#### Task instructions
1: In the exhibition description, restate the portion starting with "Two installation chambers" and going on through "the initial strike.", swapping "ephemeral phenomena" for "fleeting phenomena".
2: Transcribe every line of the records exactly, leaving out the pictures.

═══ Passage shown ═══

Opens Friday January 14th 6-9pm
show runs through February 5th 2011
Roq la Rue is pleased to bring a new dimension of art making to the gallery when Northwest artist Mandy Greer takes over the spaces with a series of installation pieces and photographs. Her work takes cues from folklore tales, archetypal imagery, myths and fairytales. Using layers upon layers of fabric, twisted, knotted and crocheted, Mandy is able to create natural world spectacles (from rivers to jungles) as well as mythically informed large scale installations that engulf the viewer in her mystically driven and darkly beautiful world. In addition to several brand new installation pieces created for this show, Mandy will also be exhibiting a series of photographs featuring her work, as well as smaller scale pieces such as a series of elaborate headdresses.
""Honey and Lightening" is a show of installation chambers, sculptures of talismanic birds and a series of staged photographs all revolving around examining the mercurial nature of human desire. The substances honey and lightening both have literary, mythical and archetypal references to the occurrence and evolution of desire and it's fading. I see one as the slow ooze of pleasure and the other as the dangerous, uncontrollable and inexplicably instant occurrence of magnetism between two bodies.
Two installation chambers create full body experiences of these ephemeral phenomena and crystallize them in tangible form as a way to signify the human longing for a perfect stasis of experience - which is impossible as emotion begins to degrade, evolve, fold in upon itself after the initial strike.
The Honey Moon chamber is a 10 foot tall mirrored jewelry box spanning 12 feet, enclosing a giant engorged golden chandelier formation encrusted with tens of thousands of gold-colored trinkets - the cheapest of the trashiest materials but representing the purest element from the bowels of the earth that has induced lust to the point of violence since pre-history. This giant mass of gold, as well as the body of the viewer, is reflected infinitely in 35 mirrored panels that create a simultaneously claustrophobic and expansive encounter that memorializes a temporary event. The mythology of honey, a bodily fluid produced from flowers, has long been associated with the ooze of erotic perfection. An ambrosial month of drinking honey-wine has followed the wedding ceremony since the Pharaohs. But locked up in the folklore of this transitional period is that the delirium ends and the state of bliss is forever sought after.

═══ Input records ═══

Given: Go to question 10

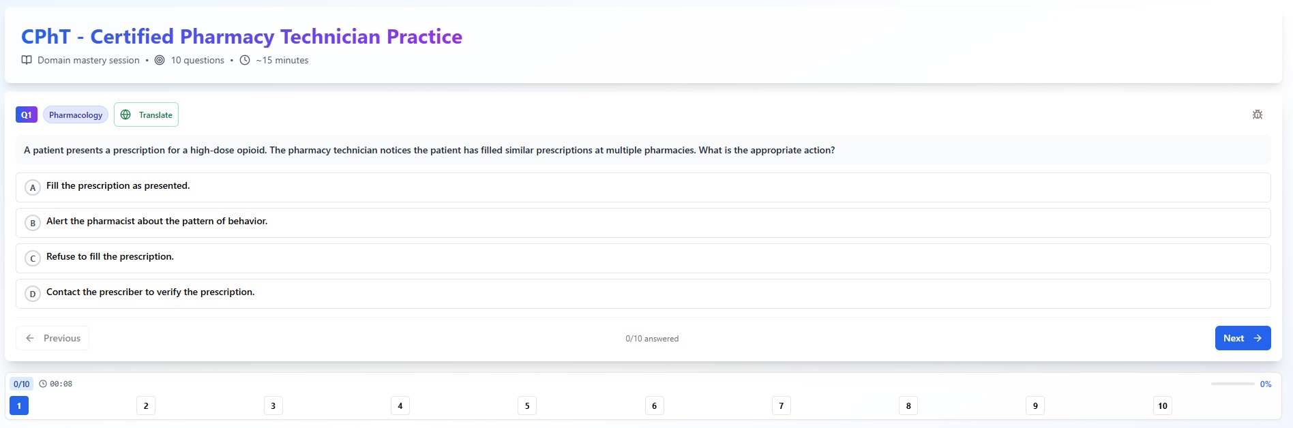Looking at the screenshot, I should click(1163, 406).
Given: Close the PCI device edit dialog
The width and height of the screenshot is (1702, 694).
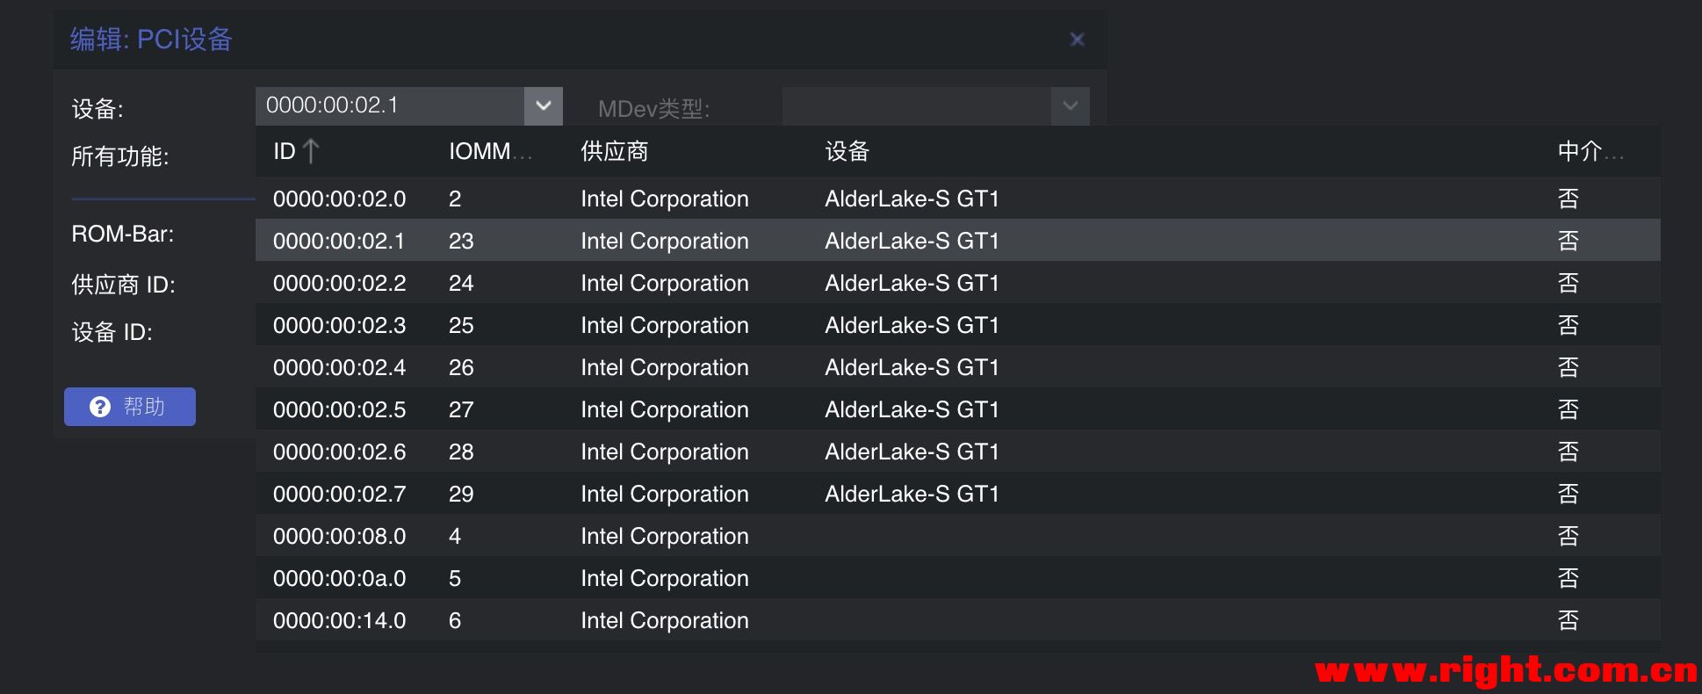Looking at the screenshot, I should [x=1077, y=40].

═══

#### Solved problems
1:
Two installation chambers create full body experiences of these fleeting phenomena and crystallize them in tangible form as a way to signify the human longing for a perfect stasis of experience - which is impossible as emotion begins to degrade, evolve, fold in upon itself after the initial strike.

2:
Given: Go to question 10

Looking at the screenshot, I should click(1163, 406).
Given: Close the PCI device edit dialog
The width and height of the screenshot is (1702, 694).
Looking at the screenshot, I should [x=1077, y=40].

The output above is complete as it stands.